[Goal of the exercise]:
Each line with the word "computer" must appear in the answer, copied from the records.

------ Given records

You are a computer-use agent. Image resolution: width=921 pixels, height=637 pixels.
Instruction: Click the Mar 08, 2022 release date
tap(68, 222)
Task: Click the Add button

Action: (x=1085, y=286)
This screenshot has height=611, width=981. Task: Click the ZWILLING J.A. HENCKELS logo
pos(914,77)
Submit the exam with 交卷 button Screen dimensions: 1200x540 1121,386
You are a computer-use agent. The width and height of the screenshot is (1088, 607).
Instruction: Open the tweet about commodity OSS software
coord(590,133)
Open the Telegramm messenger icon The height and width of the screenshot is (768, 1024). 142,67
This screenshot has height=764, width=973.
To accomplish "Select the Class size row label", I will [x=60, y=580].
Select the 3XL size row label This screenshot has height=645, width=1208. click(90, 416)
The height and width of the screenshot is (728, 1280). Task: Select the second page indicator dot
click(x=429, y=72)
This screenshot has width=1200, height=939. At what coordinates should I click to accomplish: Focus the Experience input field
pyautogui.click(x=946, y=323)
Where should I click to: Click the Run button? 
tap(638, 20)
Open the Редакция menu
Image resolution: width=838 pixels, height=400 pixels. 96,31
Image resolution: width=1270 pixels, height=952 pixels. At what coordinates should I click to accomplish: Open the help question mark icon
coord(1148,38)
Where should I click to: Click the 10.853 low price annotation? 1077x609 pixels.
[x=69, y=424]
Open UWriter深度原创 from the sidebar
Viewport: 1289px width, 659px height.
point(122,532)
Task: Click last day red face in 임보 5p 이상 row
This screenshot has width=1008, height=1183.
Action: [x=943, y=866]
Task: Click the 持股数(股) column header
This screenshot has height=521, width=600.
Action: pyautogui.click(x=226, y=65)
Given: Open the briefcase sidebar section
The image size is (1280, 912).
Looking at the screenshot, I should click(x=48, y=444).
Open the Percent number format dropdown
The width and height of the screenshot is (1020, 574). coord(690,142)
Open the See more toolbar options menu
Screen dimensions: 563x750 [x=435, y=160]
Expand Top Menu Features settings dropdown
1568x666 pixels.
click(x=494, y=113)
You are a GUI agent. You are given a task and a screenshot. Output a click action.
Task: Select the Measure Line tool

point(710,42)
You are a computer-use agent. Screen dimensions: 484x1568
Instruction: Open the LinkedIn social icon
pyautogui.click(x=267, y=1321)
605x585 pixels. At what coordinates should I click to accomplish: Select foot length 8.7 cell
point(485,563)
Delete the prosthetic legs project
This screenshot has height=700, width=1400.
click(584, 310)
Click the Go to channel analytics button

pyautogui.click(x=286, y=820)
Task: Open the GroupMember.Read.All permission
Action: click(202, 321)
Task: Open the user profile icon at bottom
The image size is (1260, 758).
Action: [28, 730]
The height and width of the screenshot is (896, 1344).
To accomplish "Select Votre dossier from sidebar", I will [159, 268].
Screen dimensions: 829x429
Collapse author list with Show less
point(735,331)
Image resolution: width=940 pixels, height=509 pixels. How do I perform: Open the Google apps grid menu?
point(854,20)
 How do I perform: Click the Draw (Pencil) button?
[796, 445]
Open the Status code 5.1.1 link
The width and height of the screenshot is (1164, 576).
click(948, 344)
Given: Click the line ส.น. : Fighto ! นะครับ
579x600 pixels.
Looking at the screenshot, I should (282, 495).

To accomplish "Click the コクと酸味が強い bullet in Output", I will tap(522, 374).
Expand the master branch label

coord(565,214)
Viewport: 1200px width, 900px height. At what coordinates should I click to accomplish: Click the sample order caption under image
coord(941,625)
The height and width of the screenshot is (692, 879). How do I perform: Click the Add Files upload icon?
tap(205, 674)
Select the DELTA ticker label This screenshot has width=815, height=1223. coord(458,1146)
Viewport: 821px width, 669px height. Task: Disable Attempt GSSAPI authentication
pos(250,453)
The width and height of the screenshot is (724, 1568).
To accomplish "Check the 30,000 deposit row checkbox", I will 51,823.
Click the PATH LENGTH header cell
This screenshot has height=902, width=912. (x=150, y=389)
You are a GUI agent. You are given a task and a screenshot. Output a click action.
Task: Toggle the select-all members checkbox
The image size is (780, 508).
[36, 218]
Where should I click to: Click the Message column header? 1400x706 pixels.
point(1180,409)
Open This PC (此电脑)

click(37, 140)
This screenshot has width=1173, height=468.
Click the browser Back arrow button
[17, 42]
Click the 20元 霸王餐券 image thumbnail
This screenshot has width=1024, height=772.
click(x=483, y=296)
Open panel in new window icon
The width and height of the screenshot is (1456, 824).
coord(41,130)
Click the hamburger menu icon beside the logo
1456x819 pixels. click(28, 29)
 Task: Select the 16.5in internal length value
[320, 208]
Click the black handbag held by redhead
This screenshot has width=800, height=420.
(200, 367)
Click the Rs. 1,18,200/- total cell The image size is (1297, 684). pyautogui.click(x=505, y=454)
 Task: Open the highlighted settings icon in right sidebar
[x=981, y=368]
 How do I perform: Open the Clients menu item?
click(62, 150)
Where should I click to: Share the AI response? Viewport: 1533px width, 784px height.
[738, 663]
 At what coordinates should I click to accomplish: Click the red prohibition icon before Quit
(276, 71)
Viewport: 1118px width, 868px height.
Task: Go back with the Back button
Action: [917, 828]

------------

[The answer]:
You are a computer-use agent. Image resolution: width=921 pixels, height=637 pixels.
You are a computer-use agent. The width and height of the screenshot is (1088, 607).
You are a computer-use agent. Screen dimensions: 484x1568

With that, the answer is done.